Apple then provides several examples of unacceptable custom messages about the benefits of tracking:
Don’t offer incentives for granting the request. You can’t offer people compensation for granting their permission, and you can’t withhold functionality or content or make your app unusable until people allow you to track them.
Don’t display a custom message that mirrors the functionality of the system alert. In particular, don’t create a button title that uses “Allow” or similar terms, because people don’t allow anything in a pre-alert screen.
Don’t show an image of the standard alert and modify it in any way.
Don’t draw a visual cue that draws people’s attention to the system alert’s Allow button.
Apple wants to give developers a chance to explain to users why allowing an app to track them might be beneficial, but it’s a very fine line between being informative and pushing users in one direction or another. If Apple believes an app is out of step with these instructions, it could be removed from the App Store.
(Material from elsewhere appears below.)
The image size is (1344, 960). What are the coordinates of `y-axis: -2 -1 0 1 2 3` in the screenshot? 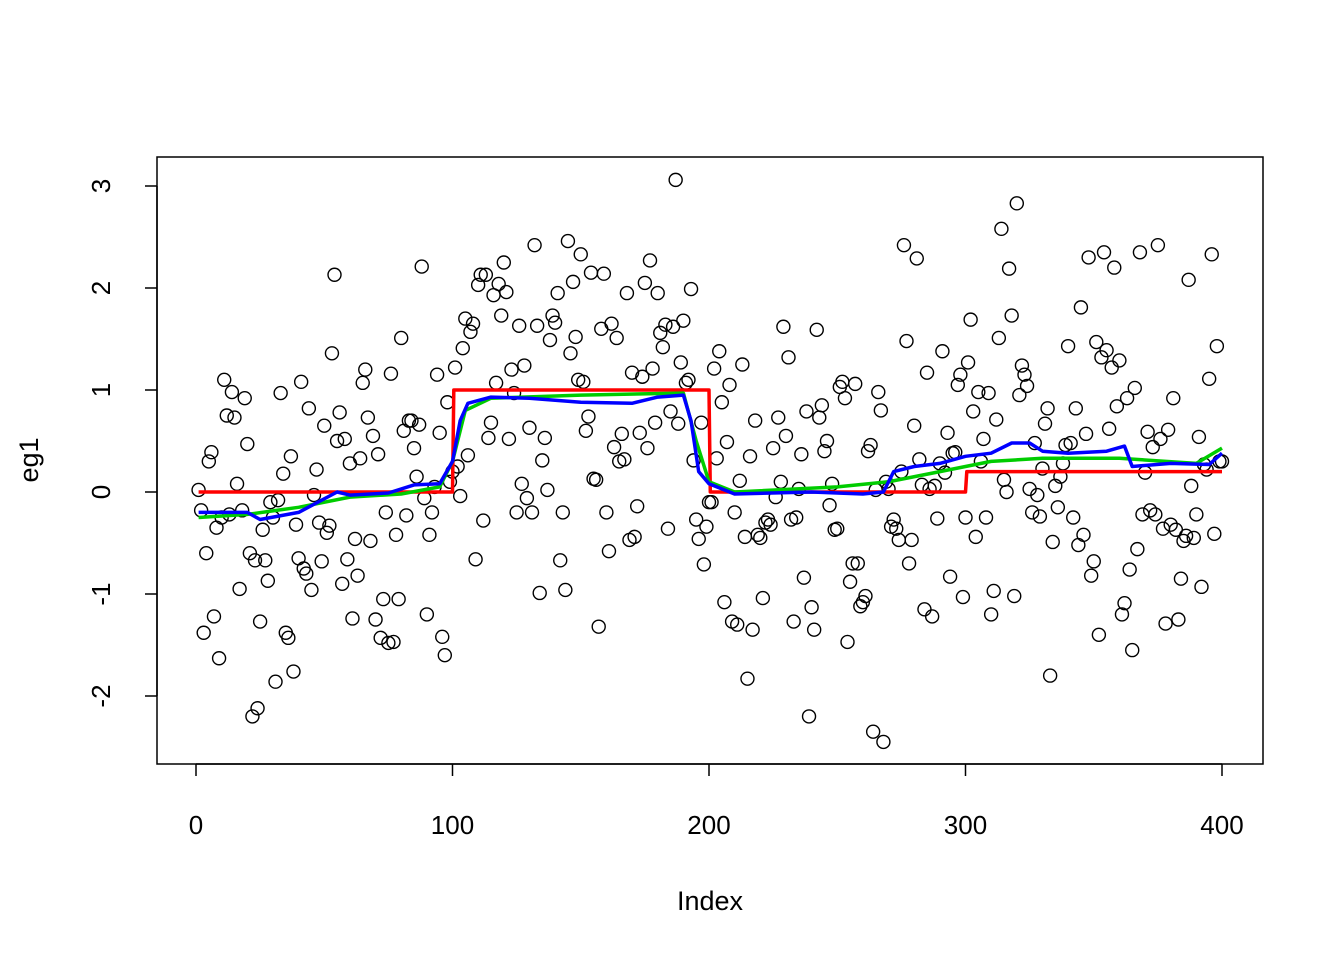 It's located at (122, 444).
On its face, this appears to be yet another step in the right direction to protect customer data by ensuring that users won’t be tricked or persuaded into allowing themselves to be tracked, but it also poses an interesting question. If the user is willing to allow tracking, and it benefits both the developer and the users, shouldn’t that be the user’s choice? Apple has the right to control its platforms how it pleases, but if the users understand the consequences of allowing tracking and are willing to go through with it in order to help out the developer, receive additional benefits, or both, why can’t they make that decision themselves? This rule might need a second look.